Then in the server section I've got this:

server {
    server_name  somedomain.com;
    ...
limit_req zone=default_zone burst=50 nodelay;
limit_req zone=bot_zone burst=10 nodelay;
limit_req_status 429;  # Too many requests

...

# Want to see whether you're seen as a bot? Uncomment the following:
#add_header  X-Routing-Agent-Type "$agent_type";

}

If you're not understanding what's going on then I'll explain. As a relative novice with NGINX I can relate. limit_rate_zone allows you to give a key. If it's blank then that rule is effectively ignored. In our case we're feeding it an IP address. More specifically we have two rules. One rule matches all the IP addresses associated with bots (by user agent). The other rule matches all the IP addresses that aren't. Those map $agent_type <key> blocks populate those two IP-address-or-blank keys.

---

* [Questions to answer]:
- 1) In the NGINX rate-limiting post, what status code does the server section set for rejected requests?
- 2) Extend the NGINX rate-limiting post, picking up after its last sentence.

---

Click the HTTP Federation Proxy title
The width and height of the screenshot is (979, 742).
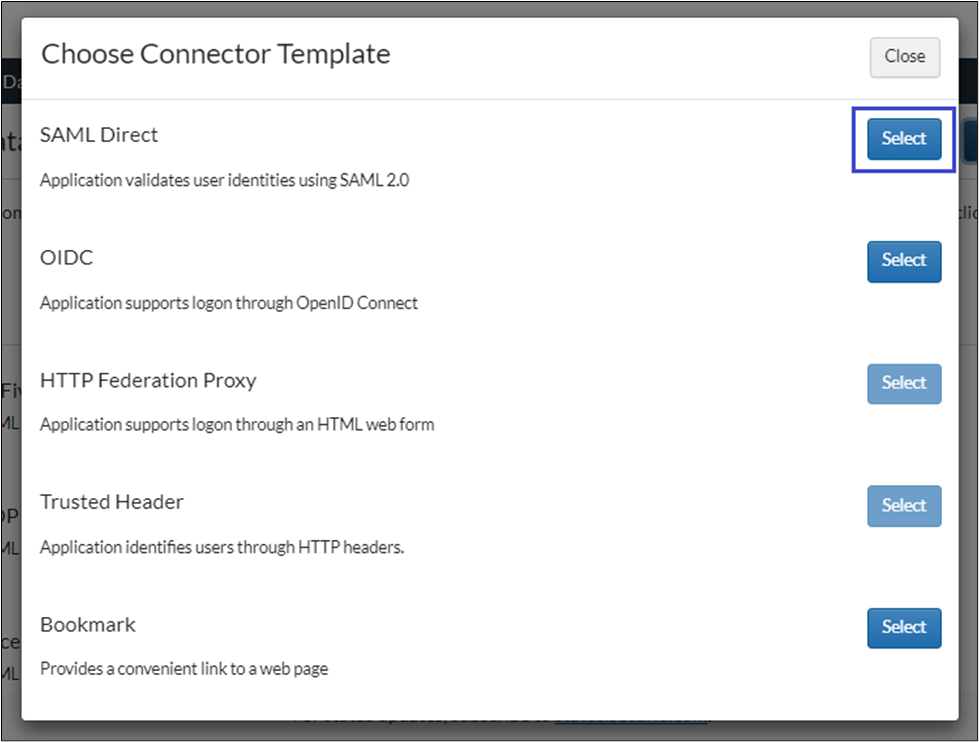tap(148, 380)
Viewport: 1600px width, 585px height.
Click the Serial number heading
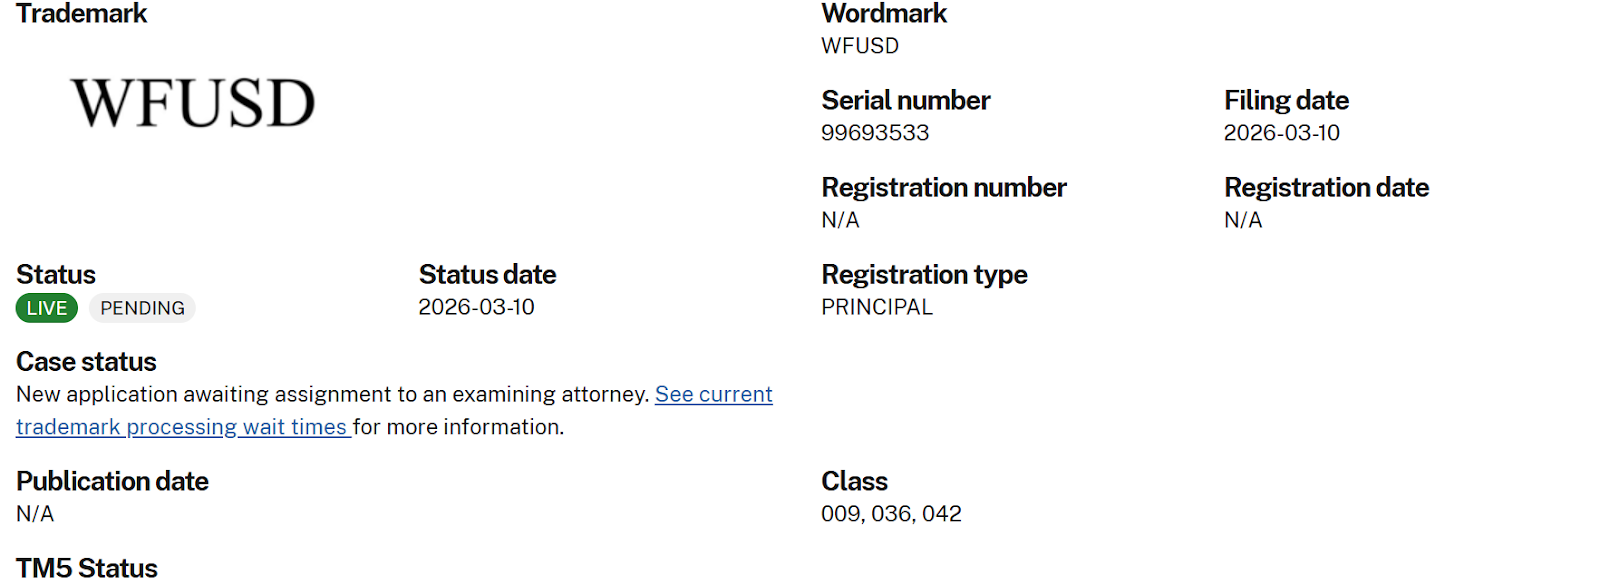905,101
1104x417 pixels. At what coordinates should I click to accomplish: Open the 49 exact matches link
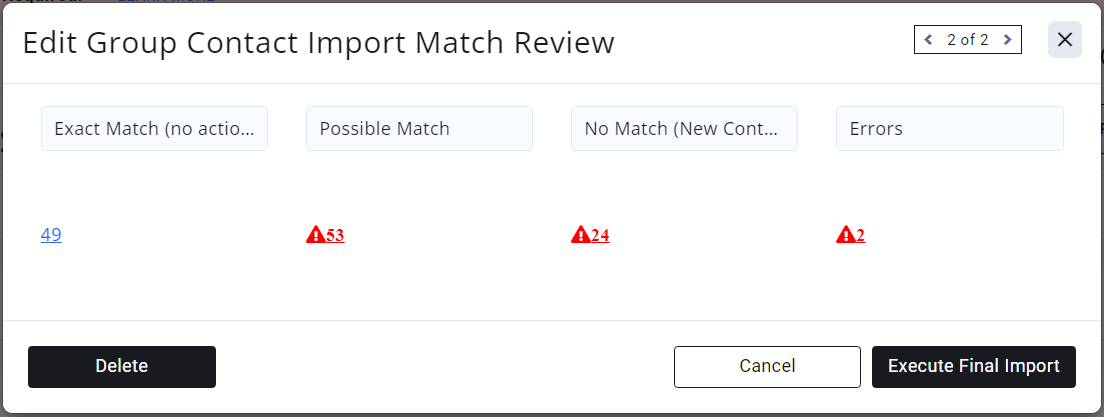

---

* [Results]:
- 1) 429 (Too many requests)

- 2)
It's worth noting that you could add more $agent_type numbers if you wanted a finer gradation than simply "bot" and "everything else". You'd just need to add more of the various definition blocks and lines.

I was so frustrated today because so much of what I was trying out was not working. Only near the end did it dawn on me that NGINX was not loading my configuration as expected. I was using nginx -s reload. Everything started working when I instead used service nginx restart.

1

*** ANSWER 2 of 2 ***

After a few more hours of tinkering I discovered what seems to be a more elegant approach. One problem I noticed with my earlier solution is that it did not account well for bot nets. Amazonbot, for example, was employing dozens of separate bots. They all report the same user agent. But my earlier solution was granting a separate quota for each of them rather than all of them collectively.

I realized then that this is how the key you give to limit_req_zone is a grouping key. When you give it an IP address you are saying each IP address gets its own quota. I'm fairly certain that's also why you declare a shared memory size (eg 10m). Each unique key fits into that shared memory and stale ones fall off when more memory is needed for fresh requests.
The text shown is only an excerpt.